The Body is a Network: Cell Signaling in Age-Slowing Interventions

The authors of this open access papers discuss the prominent role of cell signaling in the better known classes of intervention that have been shown to slow aging in worms, flies, and mice. The body is a network in which cells in one tissue influence the behavior of cells in other tissues via the signal molecules and vesicles that they secrete into the circulatory system. This leads to a focus on mimicking these signals, such as in the production of calorie restriction mimetics and exercise mimetics. As an approach to extending healthy life span, this seems likely to be bounded in effectiveness by the present natural variability of life span in response to environment and circumstance. Many of us consider this to be a case of aiming too low, a poor strategy in comparison to the goal of periodic repair of the underlying damage that causes aging.

The benefits of discovering therapeutics that target aging are many, including (1) decreasing the financial burden on our strained healthcare system, (2) increasing the amount of time older adults live free of chronic diseases (often denoted as healthspan), and (3) potentially increasing maximum human lifespan. Organismal lifespan was first presented as a genetically modifiable trait by groundbreaking publications describing the effects of the FOXO transcription factor DAF-16 on longevity in Caenorhabditis elegans. Although modifying genes or substantially changing environments is not plausible in humans, it is feasible to find anti-aging therapeutics that mimic environmental cues or genetic signaling environments.

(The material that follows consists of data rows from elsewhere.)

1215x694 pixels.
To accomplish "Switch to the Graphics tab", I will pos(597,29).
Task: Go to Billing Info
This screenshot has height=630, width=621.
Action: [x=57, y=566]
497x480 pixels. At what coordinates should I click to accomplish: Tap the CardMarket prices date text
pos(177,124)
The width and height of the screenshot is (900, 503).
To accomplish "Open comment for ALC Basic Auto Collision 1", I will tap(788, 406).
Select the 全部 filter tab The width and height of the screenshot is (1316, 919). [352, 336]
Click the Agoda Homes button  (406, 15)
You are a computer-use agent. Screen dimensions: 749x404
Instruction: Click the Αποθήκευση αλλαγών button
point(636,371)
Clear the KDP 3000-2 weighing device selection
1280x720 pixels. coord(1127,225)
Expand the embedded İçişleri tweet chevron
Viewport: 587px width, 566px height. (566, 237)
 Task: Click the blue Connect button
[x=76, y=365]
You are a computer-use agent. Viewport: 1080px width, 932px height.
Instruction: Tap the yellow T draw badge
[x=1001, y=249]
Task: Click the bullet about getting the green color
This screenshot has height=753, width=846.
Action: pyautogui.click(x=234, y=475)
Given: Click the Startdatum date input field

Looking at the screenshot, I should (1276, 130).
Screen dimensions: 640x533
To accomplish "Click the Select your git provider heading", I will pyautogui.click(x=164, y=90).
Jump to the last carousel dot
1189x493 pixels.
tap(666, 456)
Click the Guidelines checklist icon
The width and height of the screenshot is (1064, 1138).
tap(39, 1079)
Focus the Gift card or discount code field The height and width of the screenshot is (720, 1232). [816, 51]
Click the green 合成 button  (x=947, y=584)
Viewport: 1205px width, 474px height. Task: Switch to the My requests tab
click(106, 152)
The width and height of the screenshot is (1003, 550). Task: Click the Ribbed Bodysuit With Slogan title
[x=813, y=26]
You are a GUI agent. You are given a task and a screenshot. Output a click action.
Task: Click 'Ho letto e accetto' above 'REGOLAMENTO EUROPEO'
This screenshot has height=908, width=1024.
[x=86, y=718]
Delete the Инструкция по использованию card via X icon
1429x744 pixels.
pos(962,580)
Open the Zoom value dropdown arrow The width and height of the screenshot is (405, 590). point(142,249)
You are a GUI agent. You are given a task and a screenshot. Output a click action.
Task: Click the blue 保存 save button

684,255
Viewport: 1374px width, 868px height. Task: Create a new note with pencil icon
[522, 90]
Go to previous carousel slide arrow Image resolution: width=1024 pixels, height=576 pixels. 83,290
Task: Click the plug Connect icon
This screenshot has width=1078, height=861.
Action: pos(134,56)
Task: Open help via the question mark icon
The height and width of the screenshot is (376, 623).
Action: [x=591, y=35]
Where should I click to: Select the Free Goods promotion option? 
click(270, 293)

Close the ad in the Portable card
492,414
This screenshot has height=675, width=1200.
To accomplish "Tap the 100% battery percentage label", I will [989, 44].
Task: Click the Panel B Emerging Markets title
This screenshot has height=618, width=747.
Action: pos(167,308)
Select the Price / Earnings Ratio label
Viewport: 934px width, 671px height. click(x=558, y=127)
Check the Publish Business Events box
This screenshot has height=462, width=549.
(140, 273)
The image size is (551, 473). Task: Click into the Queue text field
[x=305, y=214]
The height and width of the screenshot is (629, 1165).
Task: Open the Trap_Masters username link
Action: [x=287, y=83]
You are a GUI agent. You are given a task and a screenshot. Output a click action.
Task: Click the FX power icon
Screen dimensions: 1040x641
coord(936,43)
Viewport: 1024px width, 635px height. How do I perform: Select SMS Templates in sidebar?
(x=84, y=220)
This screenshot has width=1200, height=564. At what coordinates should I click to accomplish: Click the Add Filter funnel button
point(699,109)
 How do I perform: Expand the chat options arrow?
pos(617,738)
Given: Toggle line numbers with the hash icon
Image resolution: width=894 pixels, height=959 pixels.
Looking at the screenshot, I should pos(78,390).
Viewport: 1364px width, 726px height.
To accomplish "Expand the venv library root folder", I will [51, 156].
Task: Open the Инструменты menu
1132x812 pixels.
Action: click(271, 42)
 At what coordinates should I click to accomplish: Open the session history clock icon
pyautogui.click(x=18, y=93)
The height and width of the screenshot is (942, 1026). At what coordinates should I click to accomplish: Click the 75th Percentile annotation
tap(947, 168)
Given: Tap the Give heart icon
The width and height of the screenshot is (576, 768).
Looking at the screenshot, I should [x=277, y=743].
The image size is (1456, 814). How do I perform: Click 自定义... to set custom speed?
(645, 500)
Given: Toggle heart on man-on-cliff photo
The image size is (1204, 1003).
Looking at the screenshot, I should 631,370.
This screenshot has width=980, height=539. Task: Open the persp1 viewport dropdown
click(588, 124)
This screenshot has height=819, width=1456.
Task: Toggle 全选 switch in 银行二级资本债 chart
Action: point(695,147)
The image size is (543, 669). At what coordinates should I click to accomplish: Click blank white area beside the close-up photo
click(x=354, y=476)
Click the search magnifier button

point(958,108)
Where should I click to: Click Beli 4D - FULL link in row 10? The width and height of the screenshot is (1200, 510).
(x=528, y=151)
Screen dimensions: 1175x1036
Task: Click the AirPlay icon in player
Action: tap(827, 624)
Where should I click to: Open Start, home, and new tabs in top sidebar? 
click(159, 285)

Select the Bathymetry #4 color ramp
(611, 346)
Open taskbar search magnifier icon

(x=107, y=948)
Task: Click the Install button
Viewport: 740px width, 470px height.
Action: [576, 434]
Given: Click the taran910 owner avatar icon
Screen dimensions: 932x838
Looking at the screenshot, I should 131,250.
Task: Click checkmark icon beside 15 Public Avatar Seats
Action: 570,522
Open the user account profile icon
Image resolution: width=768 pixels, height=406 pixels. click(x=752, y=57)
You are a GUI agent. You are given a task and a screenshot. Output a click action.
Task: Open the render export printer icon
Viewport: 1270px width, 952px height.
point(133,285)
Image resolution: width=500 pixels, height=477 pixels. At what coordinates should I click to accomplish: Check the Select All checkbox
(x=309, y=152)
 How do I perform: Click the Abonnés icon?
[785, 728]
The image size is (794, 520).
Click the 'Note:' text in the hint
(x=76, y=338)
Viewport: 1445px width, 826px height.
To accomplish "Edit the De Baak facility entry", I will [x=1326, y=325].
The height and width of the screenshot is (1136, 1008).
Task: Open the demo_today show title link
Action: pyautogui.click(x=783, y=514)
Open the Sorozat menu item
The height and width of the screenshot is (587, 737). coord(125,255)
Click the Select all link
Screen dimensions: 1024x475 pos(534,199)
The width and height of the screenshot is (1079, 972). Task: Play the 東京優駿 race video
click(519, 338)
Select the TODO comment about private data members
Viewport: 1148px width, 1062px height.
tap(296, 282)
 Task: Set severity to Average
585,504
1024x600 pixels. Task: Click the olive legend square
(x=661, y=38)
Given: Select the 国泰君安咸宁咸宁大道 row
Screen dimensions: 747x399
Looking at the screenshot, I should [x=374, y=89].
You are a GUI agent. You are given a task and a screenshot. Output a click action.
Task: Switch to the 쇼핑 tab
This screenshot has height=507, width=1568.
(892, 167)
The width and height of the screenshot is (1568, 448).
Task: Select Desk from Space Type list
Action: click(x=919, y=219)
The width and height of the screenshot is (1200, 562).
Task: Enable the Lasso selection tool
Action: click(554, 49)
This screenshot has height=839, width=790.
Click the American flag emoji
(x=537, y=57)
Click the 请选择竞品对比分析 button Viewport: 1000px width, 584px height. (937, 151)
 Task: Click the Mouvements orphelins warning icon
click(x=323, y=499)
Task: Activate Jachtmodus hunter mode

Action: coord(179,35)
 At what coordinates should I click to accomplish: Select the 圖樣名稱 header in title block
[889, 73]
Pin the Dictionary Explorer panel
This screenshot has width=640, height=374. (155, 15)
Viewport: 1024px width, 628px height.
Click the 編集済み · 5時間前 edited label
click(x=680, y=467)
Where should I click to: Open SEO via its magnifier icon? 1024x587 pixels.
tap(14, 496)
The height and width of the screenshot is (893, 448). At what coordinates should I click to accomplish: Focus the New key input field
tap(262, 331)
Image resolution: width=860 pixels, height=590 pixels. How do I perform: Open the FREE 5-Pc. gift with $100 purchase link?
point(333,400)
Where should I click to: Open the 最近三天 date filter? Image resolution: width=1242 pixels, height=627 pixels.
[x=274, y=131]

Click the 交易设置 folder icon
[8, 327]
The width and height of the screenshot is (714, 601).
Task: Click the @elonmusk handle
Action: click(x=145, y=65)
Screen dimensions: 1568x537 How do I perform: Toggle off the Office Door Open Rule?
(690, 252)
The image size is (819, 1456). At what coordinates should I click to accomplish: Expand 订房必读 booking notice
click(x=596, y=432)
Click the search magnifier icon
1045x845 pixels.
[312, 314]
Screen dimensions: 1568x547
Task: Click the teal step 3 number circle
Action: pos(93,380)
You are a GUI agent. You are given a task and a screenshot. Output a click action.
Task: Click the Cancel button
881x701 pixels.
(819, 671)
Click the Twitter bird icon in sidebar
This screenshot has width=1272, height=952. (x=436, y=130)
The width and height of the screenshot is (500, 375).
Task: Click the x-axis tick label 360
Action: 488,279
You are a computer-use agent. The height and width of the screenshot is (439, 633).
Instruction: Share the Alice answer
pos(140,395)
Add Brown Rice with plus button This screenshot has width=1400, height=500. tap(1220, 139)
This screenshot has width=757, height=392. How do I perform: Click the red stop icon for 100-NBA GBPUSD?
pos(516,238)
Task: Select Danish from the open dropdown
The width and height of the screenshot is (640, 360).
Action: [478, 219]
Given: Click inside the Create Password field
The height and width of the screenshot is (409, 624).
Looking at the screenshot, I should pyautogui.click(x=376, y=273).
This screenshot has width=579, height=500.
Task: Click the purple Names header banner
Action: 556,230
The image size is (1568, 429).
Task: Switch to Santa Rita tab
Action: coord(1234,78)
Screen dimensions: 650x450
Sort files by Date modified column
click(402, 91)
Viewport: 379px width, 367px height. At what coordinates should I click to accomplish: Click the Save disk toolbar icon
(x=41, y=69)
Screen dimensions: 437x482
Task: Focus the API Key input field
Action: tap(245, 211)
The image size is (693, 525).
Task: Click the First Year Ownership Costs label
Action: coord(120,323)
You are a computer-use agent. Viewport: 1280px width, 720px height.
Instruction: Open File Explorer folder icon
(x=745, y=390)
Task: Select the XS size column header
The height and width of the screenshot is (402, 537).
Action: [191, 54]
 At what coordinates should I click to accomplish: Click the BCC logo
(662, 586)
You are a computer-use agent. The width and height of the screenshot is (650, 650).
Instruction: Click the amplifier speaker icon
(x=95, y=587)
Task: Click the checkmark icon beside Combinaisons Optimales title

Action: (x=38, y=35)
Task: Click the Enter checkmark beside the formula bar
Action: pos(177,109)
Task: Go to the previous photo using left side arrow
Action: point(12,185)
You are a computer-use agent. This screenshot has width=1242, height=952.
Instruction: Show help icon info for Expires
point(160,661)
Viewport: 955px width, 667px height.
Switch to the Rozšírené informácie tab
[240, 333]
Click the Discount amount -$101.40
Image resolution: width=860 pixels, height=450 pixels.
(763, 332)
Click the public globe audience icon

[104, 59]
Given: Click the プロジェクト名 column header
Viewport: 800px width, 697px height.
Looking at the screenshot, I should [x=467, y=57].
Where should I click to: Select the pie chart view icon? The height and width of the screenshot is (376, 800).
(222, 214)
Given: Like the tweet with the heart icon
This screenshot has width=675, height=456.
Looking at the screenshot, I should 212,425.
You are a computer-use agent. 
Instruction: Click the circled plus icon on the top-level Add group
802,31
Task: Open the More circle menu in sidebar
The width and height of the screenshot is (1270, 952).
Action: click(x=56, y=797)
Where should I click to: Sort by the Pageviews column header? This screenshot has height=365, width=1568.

Deciphering how cells relay information to one another remains one of the foundational discoveries in biology. This concept, that cells can relay critical information to other cells in response to an initial signaling cue, allows for genes expressed in one cell or tissue to affect the physiology of other cells and tissues. This ability of genes to affect processes outside of the cells they are expressed in is often referred to as cell non-autonomous action or signaling.

More recently, high-profile publications from multiple labs have shown that many signaling pathways reported to improve longevity (e.g. mitochondrial stress, insulin-like signaling, heat shock, and the hypoxic response) act through cell non-autonomous signaling mechanisms. These pathways originate in sensory cells, often neurons, that signal to peripheral tissues and promote survival during the presence of stress. Importantly, this activation of stress response pathways, either through genetic modification or exposure to environmental stress, is often sufficient to improve health and longevity. Additionally, genetic modification of these pathways can often target the aging process while sparing growth/development/reproduction effects that are often consequences of environmental stress. Understanding how cell non-autonomous signaling influences longevity is a relatively recent concept in aging research and presents a novel opportunity to discover pharmacological interventions that modulate signaling to increase healthspan and longevity.

With the establishment of cell non-autonomous regulation of aging in multiple pathways and organisms, there is immense therapeutic potential for this area going forward. Most therapeutics logically target the tissues where physiological change is important, while understanding signaling networks provides a unique opportunity to use the natural signaling network to 'trick' key tissues into improving long-term health. This will not necessarily be easy, as targeting neural circuits using broad drugs (e.g. SSRIs) often have pleiotropic effects, but the better we understand the signaling networks the more specifically we could, in theory, mimic the signals. Using a signaling approach to anti-aging therapeutics would allow for induction of hormetic effects without the need for an acute stress, and has great potential to mimic well-established longevity interventions such as dietary restriction.